Elam made multiple guest-star appearances in many popular Western television series in the 1950s and 1960s, including Gunsmoke, The Rifleman, Lawman, Bonanza, Cheyenne, Have Gun – Will Travel, Zorro, The Lone Ranger, The Rebel, F Troop, “Tales of Wells Fargo” and Rawhide. In 1961, he played a slightly crazed bus Passenger on The Twilight Zone episode "Will the Real Martian Please Stand Up?"

1963

In 1963, Elam got a rare chance to play the good guy, Deputy U.S. Marshal and reformed gunfighter J. D. Smith, in the ABC/Warner Brothers series, The Dakotas, a western that was telecast for only nineteen episodes. He played George Taggart, a gunslinger-turned-marshal in the NBC/WB western series, Temple Houston, with Jeffrey Hunter in the title role. Elam got this part after James Coburn declined the role. Unfortunately for him, that series ran for only twenty-six weeks.

1966

In 1966, Jack Elam co-starred with Clint Walker in the western The Night of the Grizzly.

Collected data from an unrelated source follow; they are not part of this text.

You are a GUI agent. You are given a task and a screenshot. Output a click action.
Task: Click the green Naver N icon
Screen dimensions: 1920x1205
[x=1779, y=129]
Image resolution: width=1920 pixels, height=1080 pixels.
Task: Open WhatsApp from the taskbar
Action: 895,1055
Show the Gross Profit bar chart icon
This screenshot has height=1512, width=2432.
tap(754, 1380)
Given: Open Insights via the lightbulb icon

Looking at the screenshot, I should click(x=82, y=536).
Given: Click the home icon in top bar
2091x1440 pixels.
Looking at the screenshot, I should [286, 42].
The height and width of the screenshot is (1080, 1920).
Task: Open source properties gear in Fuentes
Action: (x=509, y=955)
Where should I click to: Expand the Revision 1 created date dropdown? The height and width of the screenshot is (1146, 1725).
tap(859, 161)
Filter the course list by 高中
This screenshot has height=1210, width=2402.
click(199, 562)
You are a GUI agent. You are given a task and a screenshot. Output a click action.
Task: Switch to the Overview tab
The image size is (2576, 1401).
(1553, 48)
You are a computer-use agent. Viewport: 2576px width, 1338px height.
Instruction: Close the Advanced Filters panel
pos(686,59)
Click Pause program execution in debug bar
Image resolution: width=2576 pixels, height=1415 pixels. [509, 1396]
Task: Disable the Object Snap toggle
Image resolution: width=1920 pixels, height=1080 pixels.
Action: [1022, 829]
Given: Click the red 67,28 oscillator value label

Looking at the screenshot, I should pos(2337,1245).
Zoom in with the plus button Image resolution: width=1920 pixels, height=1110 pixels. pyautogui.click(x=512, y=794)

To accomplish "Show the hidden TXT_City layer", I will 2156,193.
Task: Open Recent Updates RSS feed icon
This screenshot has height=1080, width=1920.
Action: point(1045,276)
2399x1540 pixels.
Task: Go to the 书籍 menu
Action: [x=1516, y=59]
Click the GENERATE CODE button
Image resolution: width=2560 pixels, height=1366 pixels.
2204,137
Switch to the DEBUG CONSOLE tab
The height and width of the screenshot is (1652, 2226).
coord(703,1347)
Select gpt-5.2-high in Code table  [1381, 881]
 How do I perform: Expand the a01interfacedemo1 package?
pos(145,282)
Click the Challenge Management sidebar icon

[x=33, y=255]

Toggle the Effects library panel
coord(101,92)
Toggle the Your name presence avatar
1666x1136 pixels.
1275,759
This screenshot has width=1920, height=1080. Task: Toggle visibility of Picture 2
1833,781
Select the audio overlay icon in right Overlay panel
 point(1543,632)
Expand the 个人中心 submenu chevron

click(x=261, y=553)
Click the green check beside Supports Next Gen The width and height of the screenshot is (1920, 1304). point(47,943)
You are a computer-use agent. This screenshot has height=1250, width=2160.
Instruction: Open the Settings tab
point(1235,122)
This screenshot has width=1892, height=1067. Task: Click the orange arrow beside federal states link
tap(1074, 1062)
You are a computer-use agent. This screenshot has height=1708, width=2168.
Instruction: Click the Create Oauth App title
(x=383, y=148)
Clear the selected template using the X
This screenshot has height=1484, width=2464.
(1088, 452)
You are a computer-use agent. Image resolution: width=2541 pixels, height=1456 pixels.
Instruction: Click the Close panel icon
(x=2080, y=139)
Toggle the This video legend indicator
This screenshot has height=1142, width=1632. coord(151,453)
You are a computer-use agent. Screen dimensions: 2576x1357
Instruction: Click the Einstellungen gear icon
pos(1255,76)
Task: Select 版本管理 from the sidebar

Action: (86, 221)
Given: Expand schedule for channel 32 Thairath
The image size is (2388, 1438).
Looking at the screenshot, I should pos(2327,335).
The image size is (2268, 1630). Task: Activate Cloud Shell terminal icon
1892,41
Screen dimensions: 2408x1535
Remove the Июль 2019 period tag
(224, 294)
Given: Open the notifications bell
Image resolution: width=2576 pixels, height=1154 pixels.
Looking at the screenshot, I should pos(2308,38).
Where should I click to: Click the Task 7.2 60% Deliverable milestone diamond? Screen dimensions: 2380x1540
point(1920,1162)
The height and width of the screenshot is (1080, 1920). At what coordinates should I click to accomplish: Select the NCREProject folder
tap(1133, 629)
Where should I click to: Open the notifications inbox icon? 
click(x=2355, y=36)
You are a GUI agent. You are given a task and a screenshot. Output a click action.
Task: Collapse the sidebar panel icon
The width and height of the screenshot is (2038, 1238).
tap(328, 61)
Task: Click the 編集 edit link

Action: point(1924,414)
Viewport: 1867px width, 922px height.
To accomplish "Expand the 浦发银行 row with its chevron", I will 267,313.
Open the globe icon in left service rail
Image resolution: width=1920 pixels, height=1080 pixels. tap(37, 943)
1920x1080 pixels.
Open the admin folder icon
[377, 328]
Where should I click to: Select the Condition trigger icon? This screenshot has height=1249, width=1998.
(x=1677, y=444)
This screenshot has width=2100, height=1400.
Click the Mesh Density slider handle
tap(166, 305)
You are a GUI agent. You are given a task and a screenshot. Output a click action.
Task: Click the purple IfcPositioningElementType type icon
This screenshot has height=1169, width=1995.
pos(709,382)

In 1968, Elam had a cameo in Sergio Leone's celebrated spaghetti western Once Upon a Time in the West. In that film he played one of a trio of gunslingers who were sent to kill Charles Bronson's character. Elam spent a good part of the scene trying to trap an annoying fly in his gun barrel. In 1967 Elam appeared in The Way West with Robert Mitchum, Richard Widmark and Kirk Douglas as the light hearted Preacher Weatherby taking part in a wagon train on the Oregon Trail. In 1969, he was given his first comedic role in Support Your Local Sheriff!, which was followed two years later by Support Your Local Gunfighter, both opposite James Garner. After his performances in those two films, Elam found his villainous parts dwindling and his comic roles increasing. (Both films were also directed by Burt Kennedy, who had seen Elam's potential as a Comedian and would direct him a total of 15 times in features and television.) In between those two films, he also played a comically cranky old coot opposite John Wayne in Howard Hawks's Rio Lobo (1970). In 1979 he was cast as the Frankenstein Monster in the CBS sitcom Struck by Lightning, but the show was cancelled after only three episodes. He then appeared in the role of "Hick Peterson" in a first-season episode of Home Improvement alongside Ernest Borgnine (Season 1, episode 20 "Birds Of A Feather Flock To Tim").

1981

Elam played "Doctor Nikolas Van Helsing," an eccentric Doctor in the 1981 movie The Cannonball Run. Three years later, he returned in the same role in the film's sequel The Cannonball Run II.

1985

In 1985, Elam played Charlie in The Aurora Encounter. During production, Elam developed what would become a lifelong relationship with an 11-year-old boy named Mickey Hays, who suffered from progeria. As shown in the documentary I Am Not a Freak viewers see how close Elam and Hays really were. Elam said, "You know I've met a lot of people, but I've never met anybody that got next to me like Mickey."

1986

In 1986, Elam also co-starred on the short-lived comedy series Easy Street as Alvin "Bully" Stevenson, the down-on-his-luck uncle of Loni Anderson's character, L. K. McGuire. In 1988, Elam co-starred with Willie Nelson in the movie Where The Hell's That Gold?

1994

In 1994, Elam was inducted into the Hall of Great Western Performers of the National Cowboy and Western Heritage Museum.